3/2:前話に主人公の使用する武器の細かい仕様を追加しました。
〈13:00〉
第二及び第三部隊の一部と別れてから15分後、司令部近くの森に身を潜めていた零士は無線で全部隊に指示を出した。
「総員、作戦開始」
その言葉と同時に、アーウェン37を構えたFALとGL-06を構えたAR70、そしてHK416の銃身下部に取り付けたM320を構えた零士の三人が榴弾を放った。
放たれた榴弾がそれぞれの標的としていた鉄血兵の集団に着弾、纏めて吹き飛ばすと、その爆発音に反応して近くの建物内からリッパーやヴェスピドが正面ゲートに向かってきた。だが、そこには爆発と同時に飛び出していたM249とM590、そしてAK-74Uがすでに待ち構えていた。
「ご苦労様~」
そう気だるげに言いながらM249は引き金を引いた。
ゲートの真正面に陣取られたため障害物もなく、鉄血兵たちは放たれた5.56mm弾によって次々と撃ち抜かれる。
反撃してくる鉄血兵もいたが、その弾はM249のそばに控えたM590の装甲に防がれ逆にM590やAK-74Uによって撃ち抜かれた。
そこに零士とFAL、AR70も合流して射撃を始める中、M249の射撃が止まる。
「装填、援護して」
「大丈夫、任せて」
200連ボックスマガジンを替えるM249を援護しながらAK-74Uが答える。
そんな彼女に密かに照準を合わせる人影があった。
ゲート脇の建物の屋上に陣取っていたイェーガーである。
狙いを定め、AK-74Uの命を狩ろうと冷徹に引き金を引こうとする。
だが次の瞬間、どこからか飛んできた弾丸に頭部を吹き飛ばされ機能を停止した。
「ヒット、危なかったわね74」
そのイェーガーを撃ち抜いた張本人であるWA2000が、AK-74Uに無線を飛ばす。
「ありがと、わーちゃん。あんた達がいたから気にもしてなかったけど」
「そうみたいね。後、わーちゃん言うな」
そう言ってから、WA2000は隣のGM06 Lynxに問いかけた。
「リンクス、障害物越しのイェーガー、いける?」
「任せてよ。…貫け。」
その言葉と同時に放たれた12.7mm弾は、障害物の陰に潜んでいた別のイェーガーを障害物ごと撃ち抜いた。
そうして敵を撃破していく中、零士は
「このまま前進してゲートを確保、奴らを引き付ける。ワルサーとリンクスはそのまま援護してくれ」
と言うと前進を始めた。
同時刻、鉄血司令部のある建物の裏手には第二部隊の面々と第三部隊のM82A1、SVDが鉄血に感づかれないよう密かに近づいていた。
建物の入り口で警戒していた鉄血兵をサプレッサー付きの半身で撃ち抜きながらACRが言った。
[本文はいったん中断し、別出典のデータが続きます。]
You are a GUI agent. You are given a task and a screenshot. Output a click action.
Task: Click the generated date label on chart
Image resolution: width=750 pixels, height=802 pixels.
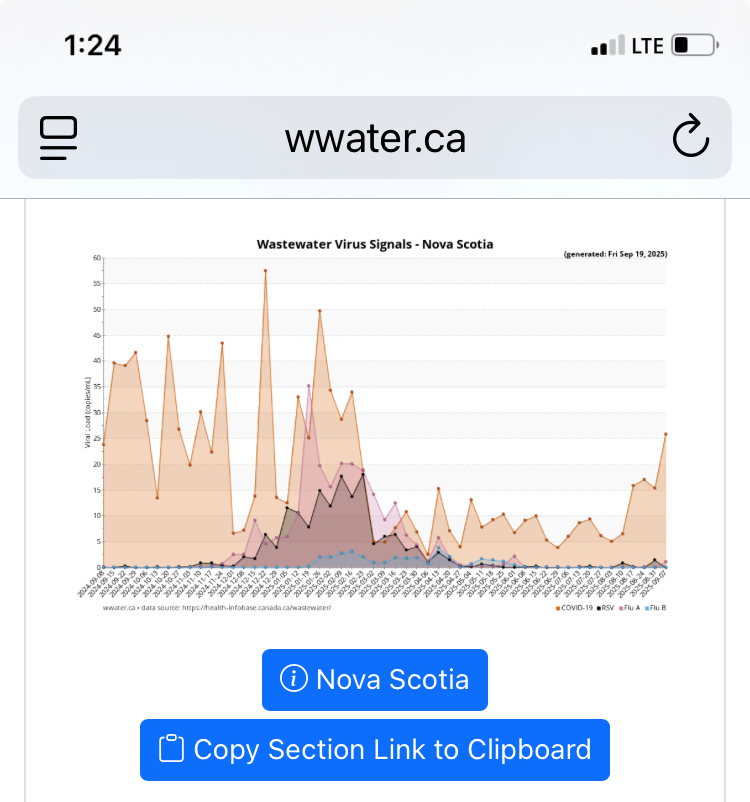[615, 255]
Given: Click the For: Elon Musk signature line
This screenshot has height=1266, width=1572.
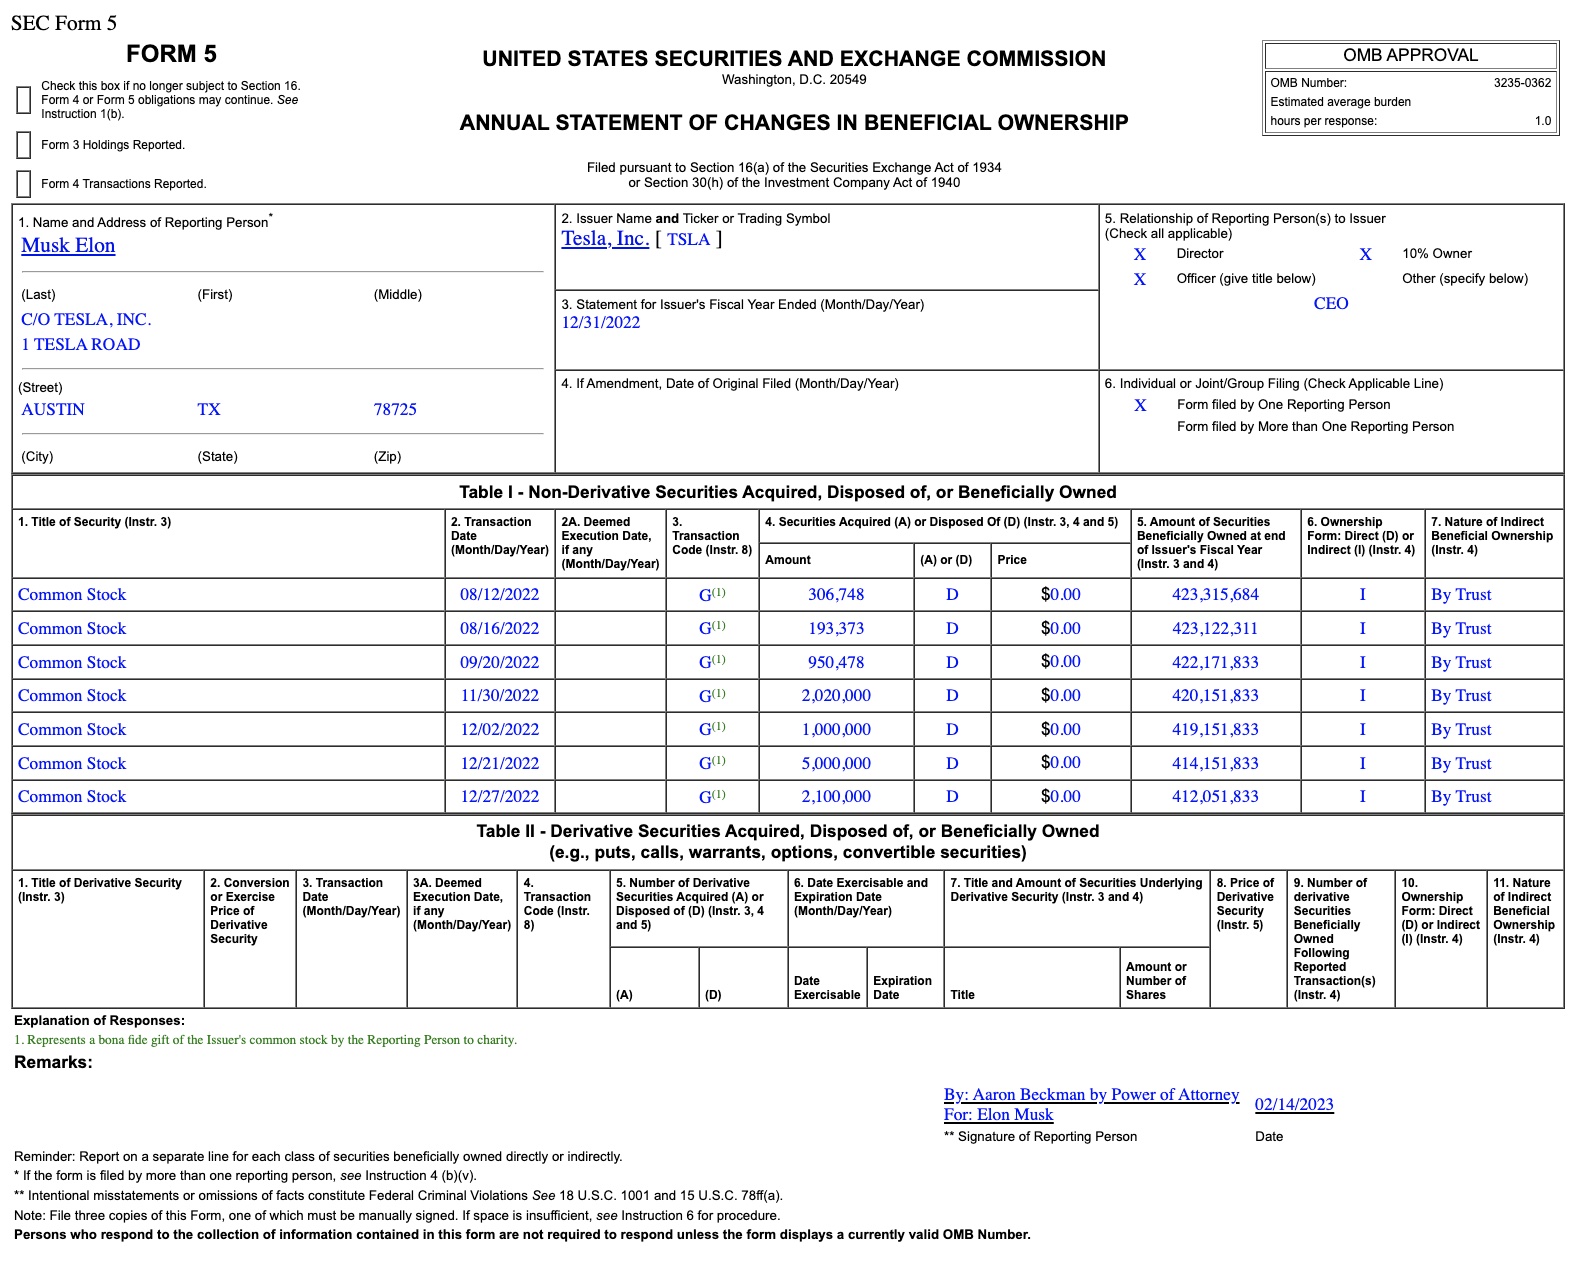Looking at the screenshot, I should click(x=998, y=1115).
「では作戦通りに施設を占拠後、隊長たちの援護に入ります。私とタボールが入り口で警戒しますので、Uziとバジャーは施設内をクリアリング、K5はバレットとドラグノフを先導して屋上へお願いします」
その言葉を聞いたTAR-21以外の人形が階段を上がっていく中、TAR-21が口を開いた。
「クリアリング、どのくらい掛かると思いますの?」
「この高さなら10分前後、狙撃準備が出来るまででプラス2~3分だと思います」
「それまで、指揮官は大丈夫でしょうか…」
その言葉で、TAR-21の言わんとしていることが分かりACRは苦笑した。
「そういえば、あなたは最近配属されたばかりで隊長と一緒に出撃したことはありませんでしたね」
「はい。指揮官は基地で指揮するものと教わっていたので、前線に一緒に出るのはどうかと…」
「その違和感は正しいです。実際、私も最初はそうでしたから」
ですけど…、とACRは言葉を続けた。
「ああやって一緒に戦うのが隊長なんです。だから、みんな信頼して背中を預けられる。そして隊長も私たちに背中を預ける。心配はいらないですよ」
そこまで言ったとき、二人の無線に連絡が入った。
「こちらUzi、クリアリング完了よ。バジャーと降りるから、撃たないでよね」
「了解、あなたたちが来たらこの場の警戒は任せます。タボールは移動準備を、K5はバレットとドラグノフのスポッターをお願いします」
そう言いながら、ACRは先ほどより銃声や爆発音が近づいた正面ゲート方面に目を向けるのだった。
こんな感じで書いていきたいと思います。これからもよろしくお願いします。